The OKAPI information retrieval

OKAPI information retrieval system

Beaulieu & Jones (1998) explore some interface design issues raised by the development and evaluation of a highly interactive information retrieval (IR) system based on a probabilistic retrieval model with relevance feedback. The Okapi system uses term frequency weighting functions to display retrieved items in a best match ranked order; it can also find additional items similar to those marked as relevant by the searcher.

Jones, Walker, Gatford & Do (1997) describe the heart of the Okapi system as a formula referring to some half a dozen variables, which estimate the probability that a given document is relevant to a given query. User interface design for Okapi aims to present its search capabilities as clearly and simply as possible. The evolution, and some of the functions, of the software layers are described.

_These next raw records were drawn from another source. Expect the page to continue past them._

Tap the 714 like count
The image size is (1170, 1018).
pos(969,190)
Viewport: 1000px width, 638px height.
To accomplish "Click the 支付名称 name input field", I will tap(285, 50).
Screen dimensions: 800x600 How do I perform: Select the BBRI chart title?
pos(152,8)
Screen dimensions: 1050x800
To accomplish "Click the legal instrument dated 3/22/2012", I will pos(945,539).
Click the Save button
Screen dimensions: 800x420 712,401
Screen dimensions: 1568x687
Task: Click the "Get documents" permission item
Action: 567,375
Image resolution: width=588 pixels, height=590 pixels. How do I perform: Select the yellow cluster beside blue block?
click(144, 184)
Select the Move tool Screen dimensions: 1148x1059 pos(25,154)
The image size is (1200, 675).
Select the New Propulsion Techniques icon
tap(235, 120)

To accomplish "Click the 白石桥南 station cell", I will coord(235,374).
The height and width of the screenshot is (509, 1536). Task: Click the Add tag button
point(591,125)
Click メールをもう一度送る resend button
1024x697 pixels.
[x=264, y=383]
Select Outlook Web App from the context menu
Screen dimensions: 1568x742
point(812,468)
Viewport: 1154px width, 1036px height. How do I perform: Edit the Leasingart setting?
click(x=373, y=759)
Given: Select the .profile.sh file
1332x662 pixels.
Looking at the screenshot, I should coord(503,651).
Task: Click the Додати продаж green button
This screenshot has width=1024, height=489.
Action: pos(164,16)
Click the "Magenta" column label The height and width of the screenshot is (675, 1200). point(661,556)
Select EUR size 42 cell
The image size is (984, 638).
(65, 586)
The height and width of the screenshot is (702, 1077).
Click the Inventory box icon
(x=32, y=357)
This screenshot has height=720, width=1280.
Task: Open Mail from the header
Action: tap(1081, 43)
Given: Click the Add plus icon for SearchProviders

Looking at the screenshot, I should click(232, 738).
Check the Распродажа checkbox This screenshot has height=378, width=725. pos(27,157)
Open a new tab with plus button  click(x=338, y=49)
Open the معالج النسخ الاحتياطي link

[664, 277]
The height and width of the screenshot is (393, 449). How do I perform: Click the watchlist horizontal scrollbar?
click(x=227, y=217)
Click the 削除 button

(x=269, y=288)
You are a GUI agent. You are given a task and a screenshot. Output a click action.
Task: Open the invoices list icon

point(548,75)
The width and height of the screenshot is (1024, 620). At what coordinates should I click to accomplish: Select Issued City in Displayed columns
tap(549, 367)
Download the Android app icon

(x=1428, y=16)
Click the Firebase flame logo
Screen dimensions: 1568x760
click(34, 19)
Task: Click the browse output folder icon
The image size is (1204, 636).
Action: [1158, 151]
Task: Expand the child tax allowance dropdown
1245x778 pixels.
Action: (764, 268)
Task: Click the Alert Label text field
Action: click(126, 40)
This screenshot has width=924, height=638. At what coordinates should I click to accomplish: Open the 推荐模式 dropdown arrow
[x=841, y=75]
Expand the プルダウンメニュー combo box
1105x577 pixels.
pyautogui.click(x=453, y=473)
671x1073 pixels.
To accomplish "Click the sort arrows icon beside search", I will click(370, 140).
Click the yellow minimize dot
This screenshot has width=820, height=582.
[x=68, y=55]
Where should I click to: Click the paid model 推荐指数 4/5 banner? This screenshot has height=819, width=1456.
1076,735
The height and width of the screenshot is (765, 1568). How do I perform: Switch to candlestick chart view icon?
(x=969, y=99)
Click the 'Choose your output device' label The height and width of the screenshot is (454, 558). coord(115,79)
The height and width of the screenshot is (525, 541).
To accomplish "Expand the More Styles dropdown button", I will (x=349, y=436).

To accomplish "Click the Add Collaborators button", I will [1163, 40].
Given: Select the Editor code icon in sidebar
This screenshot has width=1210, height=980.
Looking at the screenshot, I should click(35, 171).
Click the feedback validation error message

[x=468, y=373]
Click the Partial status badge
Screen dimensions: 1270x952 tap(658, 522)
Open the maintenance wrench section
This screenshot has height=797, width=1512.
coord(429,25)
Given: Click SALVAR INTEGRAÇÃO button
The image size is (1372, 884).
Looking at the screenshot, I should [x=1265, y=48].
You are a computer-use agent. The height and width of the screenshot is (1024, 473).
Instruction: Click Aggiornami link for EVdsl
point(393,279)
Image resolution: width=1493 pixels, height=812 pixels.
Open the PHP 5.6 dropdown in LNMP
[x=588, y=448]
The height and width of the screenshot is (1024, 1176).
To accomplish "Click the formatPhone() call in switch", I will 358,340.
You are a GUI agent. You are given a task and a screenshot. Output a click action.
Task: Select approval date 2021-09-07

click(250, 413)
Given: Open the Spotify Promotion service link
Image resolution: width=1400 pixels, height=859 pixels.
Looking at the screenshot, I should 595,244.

Karamuftuoglu (1997) approaches IR from a semiotic point of view. Application of semiotic categories to IR reveals that the basic distinction in the retrieval interaction is between the two particular types of 'language games' known as 'denotations' and 'prescriptions'. The denotative act in IR is needed to transmit information from the database to the user of the system. The prescriptive act, however, can be used to 'invent' new connections between documents that constitute documentation systems and, thus, to create new knowledge. IR systems design practice is viewed as a social practice in which the main disjunction is between the two conflicting acts of denotation and prescription. It is the aim of the reported project to balance these two conflicting language games within the framework of the Okapi experimental information retrieval system.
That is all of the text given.